## Instructions to follow
A verbatim reproduction of every entry is the expected answer.

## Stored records

--------------------

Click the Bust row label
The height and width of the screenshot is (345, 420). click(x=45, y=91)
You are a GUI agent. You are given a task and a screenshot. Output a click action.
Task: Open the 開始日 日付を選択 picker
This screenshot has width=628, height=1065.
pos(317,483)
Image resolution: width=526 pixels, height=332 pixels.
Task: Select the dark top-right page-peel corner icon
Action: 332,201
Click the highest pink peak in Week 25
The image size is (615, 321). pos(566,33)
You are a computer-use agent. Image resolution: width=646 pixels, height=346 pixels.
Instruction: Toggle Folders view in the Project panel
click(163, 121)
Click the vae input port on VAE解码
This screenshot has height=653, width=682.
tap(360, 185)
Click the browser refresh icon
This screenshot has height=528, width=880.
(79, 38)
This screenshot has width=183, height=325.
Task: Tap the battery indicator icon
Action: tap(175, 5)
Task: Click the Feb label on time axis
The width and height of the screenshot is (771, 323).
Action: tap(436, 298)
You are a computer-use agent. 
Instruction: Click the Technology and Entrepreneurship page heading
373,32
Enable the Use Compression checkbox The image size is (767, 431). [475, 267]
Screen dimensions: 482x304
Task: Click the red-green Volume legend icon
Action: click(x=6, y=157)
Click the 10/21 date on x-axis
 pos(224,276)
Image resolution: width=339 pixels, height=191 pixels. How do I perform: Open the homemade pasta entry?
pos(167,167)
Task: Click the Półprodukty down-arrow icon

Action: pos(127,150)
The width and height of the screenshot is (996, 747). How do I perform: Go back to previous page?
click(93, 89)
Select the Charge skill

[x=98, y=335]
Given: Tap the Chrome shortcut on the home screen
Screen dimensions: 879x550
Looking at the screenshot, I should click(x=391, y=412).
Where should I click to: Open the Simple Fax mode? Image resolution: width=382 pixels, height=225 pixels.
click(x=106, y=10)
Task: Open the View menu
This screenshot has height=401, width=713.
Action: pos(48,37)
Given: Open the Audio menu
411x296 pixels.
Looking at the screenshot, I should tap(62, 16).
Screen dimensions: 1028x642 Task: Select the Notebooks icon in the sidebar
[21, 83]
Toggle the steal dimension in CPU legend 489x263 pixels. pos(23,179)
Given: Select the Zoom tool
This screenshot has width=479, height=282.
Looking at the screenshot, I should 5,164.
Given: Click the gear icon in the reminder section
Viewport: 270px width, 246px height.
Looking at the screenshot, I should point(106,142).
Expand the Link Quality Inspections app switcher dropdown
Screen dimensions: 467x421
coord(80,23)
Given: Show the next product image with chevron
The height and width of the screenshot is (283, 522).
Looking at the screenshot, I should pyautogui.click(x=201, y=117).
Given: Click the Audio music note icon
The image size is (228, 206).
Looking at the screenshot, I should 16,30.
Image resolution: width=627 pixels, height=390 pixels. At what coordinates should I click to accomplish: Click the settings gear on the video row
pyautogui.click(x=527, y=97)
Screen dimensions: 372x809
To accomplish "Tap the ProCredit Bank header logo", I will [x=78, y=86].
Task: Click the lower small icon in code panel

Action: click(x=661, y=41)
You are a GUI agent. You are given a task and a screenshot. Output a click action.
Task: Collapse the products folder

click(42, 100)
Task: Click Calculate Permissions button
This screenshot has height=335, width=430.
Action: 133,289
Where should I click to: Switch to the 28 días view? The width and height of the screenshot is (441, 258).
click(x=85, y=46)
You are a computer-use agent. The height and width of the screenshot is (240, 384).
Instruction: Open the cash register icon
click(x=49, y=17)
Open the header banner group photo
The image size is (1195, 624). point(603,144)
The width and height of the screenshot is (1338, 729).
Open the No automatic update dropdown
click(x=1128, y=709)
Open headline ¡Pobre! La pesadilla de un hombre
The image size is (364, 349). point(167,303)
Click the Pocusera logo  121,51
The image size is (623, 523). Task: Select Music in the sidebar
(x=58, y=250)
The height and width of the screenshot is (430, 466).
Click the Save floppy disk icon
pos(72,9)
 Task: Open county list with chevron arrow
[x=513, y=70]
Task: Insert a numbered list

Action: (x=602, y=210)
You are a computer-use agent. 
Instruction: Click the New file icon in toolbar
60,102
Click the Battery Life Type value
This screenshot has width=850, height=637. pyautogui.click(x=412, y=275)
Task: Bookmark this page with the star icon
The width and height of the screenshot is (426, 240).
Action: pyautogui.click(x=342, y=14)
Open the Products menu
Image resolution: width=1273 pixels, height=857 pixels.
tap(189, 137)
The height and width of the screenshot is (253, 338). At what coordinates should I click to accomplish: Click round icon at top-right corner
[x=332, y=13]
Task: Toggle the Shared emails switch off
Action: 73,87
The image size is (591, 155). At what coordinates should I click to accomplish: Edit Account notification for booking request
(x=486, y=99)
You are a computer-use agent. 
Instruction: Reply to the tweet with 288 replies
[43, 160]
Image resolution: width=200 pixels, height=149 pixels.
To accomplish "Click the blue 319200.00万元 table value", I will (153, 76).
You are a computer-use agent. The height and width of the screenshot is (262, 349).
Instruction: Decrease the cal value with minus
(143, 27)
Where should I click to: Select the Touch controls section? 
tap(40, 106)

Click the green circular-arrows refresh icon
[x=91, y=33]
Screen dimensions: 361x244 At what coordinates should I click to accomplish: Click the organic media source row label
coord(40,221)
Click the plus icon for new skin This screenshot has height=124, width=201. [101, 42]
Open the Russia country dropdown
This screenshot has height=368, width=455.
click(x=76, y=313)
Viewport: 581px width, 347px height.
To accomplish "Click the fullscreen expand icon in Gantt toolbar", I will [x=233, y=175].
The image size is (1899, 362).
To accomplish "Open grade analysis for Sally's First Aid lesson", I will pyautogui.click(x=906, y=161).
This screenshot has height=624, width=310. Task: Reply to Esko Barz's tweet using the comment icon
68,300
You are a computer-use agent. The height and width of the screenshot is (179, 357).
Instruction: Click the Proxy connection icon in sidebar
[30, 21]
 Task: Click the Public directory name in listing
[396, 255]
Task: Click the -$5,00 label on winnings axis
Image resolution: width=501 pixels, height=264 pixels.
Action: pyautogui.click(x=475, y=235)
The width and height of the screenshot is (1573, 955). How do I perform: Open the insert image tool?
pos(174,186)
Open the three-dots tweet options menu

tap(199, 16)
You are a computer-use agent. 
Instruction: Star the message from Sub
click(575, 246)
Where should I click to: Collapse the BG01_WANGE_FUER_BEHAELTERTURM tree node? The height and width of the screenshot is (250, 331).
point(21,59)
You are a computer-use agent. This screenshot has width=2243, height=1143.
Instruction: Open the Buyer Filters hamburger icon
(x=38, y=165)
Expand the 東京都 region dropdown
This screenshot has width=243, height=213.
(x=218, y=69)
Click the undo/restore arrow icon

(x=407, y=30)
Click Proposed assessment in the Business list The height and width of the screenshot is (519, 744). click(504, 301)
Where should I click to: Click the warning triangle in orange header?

--------------------

## Finished exercise
Click the Bust row label
The height and width of the screenshot is (345, 420). click(x=45, y=91)
You are a GUI agent. You are given a task and a screenshot. Output a click action.
Task: Open the 開始日 日付を選択 picker
This screenshot has width=628, height=1065.
pos(317,483)
Image resolution: width=526 pixels, height=332 pixels.
Task: Select the dark top-right page-peel corner icon
Action: 332,201
Click the highest pink peak in Week 25
The image size is (615, 321). pos(566,33)
You are a computer-use agent. Image resolution: width=646 pixels, height=346 pixels.
Instruction: Toggle Folders view in the Project panel
click(163, 121)
Click the vae input port on VAE解码
This screenshot has height=653, width=682.
tap(360, 185)
Click the browser refresh icon
This screenshot has height=528, width=880.
(79, 38)
This screenshot has width=183, height=325.
Task: Tap the battery indicator icon
Action: tap(175, 5)
Task: Click the Feb label on time axis
The width and height of the screenshot is (771, 323).
Action: tap(436, 298)
You are a computer-use agent. 
Instruction: Click the Technology and Entrepreneurship page heading
373,32
Enable the Use Compression checkbox The image size is (767, 431). [475, 267]
Screen dimensions: 482x304
Task: Click the red-green Volume legend icon
Action: click(x=6, y=157)
Click the 10/21 date on x-axis
 pos(224,276)
Image resolution: width=339 pixels, height=191 pixels. How do I perform: Open the homemade pasta entry?
pos(167,167)
Task: Click the Półprodukty down-arrow icon

Action: pos(127,150)
The width and height of the screenshot is (996, 747). How do I perform: Go back to previous page?
click(93, 89)
Select the Charge skill

[x=98, y=335]
Given: Tap the Chrome shortcut on the home screen
Screen dimensions: 879x550
Looking at the screenshot, I should click(x=391, y=412).
Where should I click to: Open the Simple Fax mode? Image resolution: width=382 pixels, height=225 pixels.
click(x=106, y=10)
Task: Open the View menu
This screenshot has height=401, width=713.
Action: pos(48,37)
Given: Open the Audio menu
411x296 pixels.
Looking at the screenshot, I should tap(62, 16).
Screen dimensions: 1028x642 Task: Select the Notebooks icon in the sidebar
[21, 83]
Toggle the steal dimension in CPU legend 489x263 pixels. pos(23,179)
Given: Select the Zoom tool
This screenshot has width=479, height=282.
Looking at the screenshot, I should 5,164.
Given: Click the gear icon in the reminder section
Viewport: 270px width, 246px height.
Looking at the screenshot, I should point(106,142).
Expand the Link Quality Inspections app switcher dropdown
Screen dimensions: 467x421
coord(80,23)
Given: Show the next product image with chevron
The height and width of the screenshot is (283, 522).
Looking at the screenshot, I should pyautogui.click(x=201, y=117).
Given: Click the Audio music note icon
The image size is (228, 206).
Looking at the screenshot, I should 16,30.
Image resolution: width=627 pixels, height=390 pixels. At what coordinates should I click to accomplish: Click the settings gear on the video row
pyautogui.click(x=527, y=97)
Screen dimensions: 372x809
To accomplish "Tap the ProCredit Bank header logo", I will [x=78, y=86].
Task: Click the lower small icon in code panel

Action: click(x=661, y=41)
You are a GUI agent. You are given a task and a screenshot. Output a click action.
Task: Collapse the products folder

click(42, 100)
Task: Click Calculate Permissions button
This screenshot has height=335, width=430.
Action: 133,289
Where should I click to: Switch to the 28 días view? The width and height of the screenshot is (441, 258).
click(x=85, y=46)
You are a computer-use agent. The height and width of the screenshot is (240, 384).
Instruction: Open the cash register icon
click(x=49, y=17)
Open the header banner group photo
The image size is (1195, 624). point(603,144)
The width and height of the screenshot is (1338, 729).
Open the No automatic update dropdown
click(x=1128, y=709)
Open headline ¡Pobre! La pesadilla de un hombre
The image size is (364, 349). point(167,303)
Click the Pocusera logo  121,51
The image size is (623, 523). Task: Select Music in the sidebar
(x=58, y=250)
The height and width of the screenshot is (430, 466).
Click the Save floppy disk icon
pos(72,9)
 Task: Open county list with chevron arrow
[x=513, y=70]
Task: Insert a numbered list

Action: (x=602, y=210)
You are a computer-use agent. 
Instruction: Click the New file icon in toolbar
60,102
Click the Battery Life Type value
This screenshot has width=850, height=637. pyautogui.click(x=412, y=275)
Task: Bookmark this page with the star icon
The width and height of the screenshot is (426, 240).
Action: pyautogui.click(x=342, y=14)
Open the Products menu
Image resolution: width=1273 pixels, height=857 pixels.
tap(189, 137)
The height and width of the screenshot is (253, 338). At what coordinates should I click to accomplish: Click round icon at top-right corner
[x=332, y=13]
Task: Toggle the Shared emails switch off
Action: 73,87
The image size is (591, 155). At what coordinates should I click to accomplish: Edit Account notification for booking request
(x=486, y=99)
You are a computer-use agent. 
Instruction: Reply to the tweet with 288 replies
[43, 160]
Image resolution: width=200 pixels, height=149 pixels.
To accomplish "Click the blue 319200.00万元 table value", I will (153, 76).
You are a computer-use agent. The height and width of the screenshot is (262, 349).
Instruction: Decrease the cal value with minus
(143, 27)
Where should I click to: Select the Touch controls section? 
tap(40, 106)

Click the green circular-arrows refresh icon
[x=91, y=33]
Screen dimensions: 361x244 At what coordinates should I click to accomplish: Click the organic media source row label
coord(40,221)
Click the plus icon for new skin This screenshot has height=124, width=201. [101, 42]
Open the Russia country dropdown
This screenshot has height=368, width=455.
click(x=76, y=313)
Viewport: 581px width, 347px height.
To accomplish "Click the fullscreen expand icon in Gantt toolbar", I will [x=233, y=175].
The image size is (1899, 362).
To accomplish "Open grade analysis for Sally's First Aid lesson", I will pyautogui.click(x=906, y=161).
This screenshot has height=624, width=310. Task: Reply to Esko Barz's tweet using the comment icon
68,300
You are a computer-use agent. The height and width of the screenshot is (179, 357).
Instruction: Click the Proxy connection icon in sidebar
[30, 21]
 Task: Click the Public directory name in listing
[396, 255]
Task: Click the -$5,00 label on winnings axis
Image resolution: width=501 pixels, height=264 pixels.
Action: pyautogui.click(x=475, y=235)
The width and height of the screenshot is (1573, 955). How do I perform: Open the insert image tool?
pos(174,186)
Open the three-dots tweet options menu

tap(199, 16)
You are a computer-use agent. 
Instruction: Star the message from Sub
click(575, 246)
Where should I click to: Collapse the BG01_WANGE_FUER_BEHAELTERTURM tree node? The height and width of the screenshot is (250, 331).
point(21,59)
You are a computer-use agent. This screenshot has width=2243, height=1143.
Instruction: Open the Buyer Filters hamburger icon
(x=38, y=165)
Expand the 東京都 region dropdown
This screenshot has width=243, height=213.
(x=218, y=69)
Click the undo/restore arrow icon

(x=407, y=30)
Click Proposed assessment in the Business list The height and width of the screenshot is (519, 744). click(504, 301)
Where should I click to: Click the warning triangle in orange header?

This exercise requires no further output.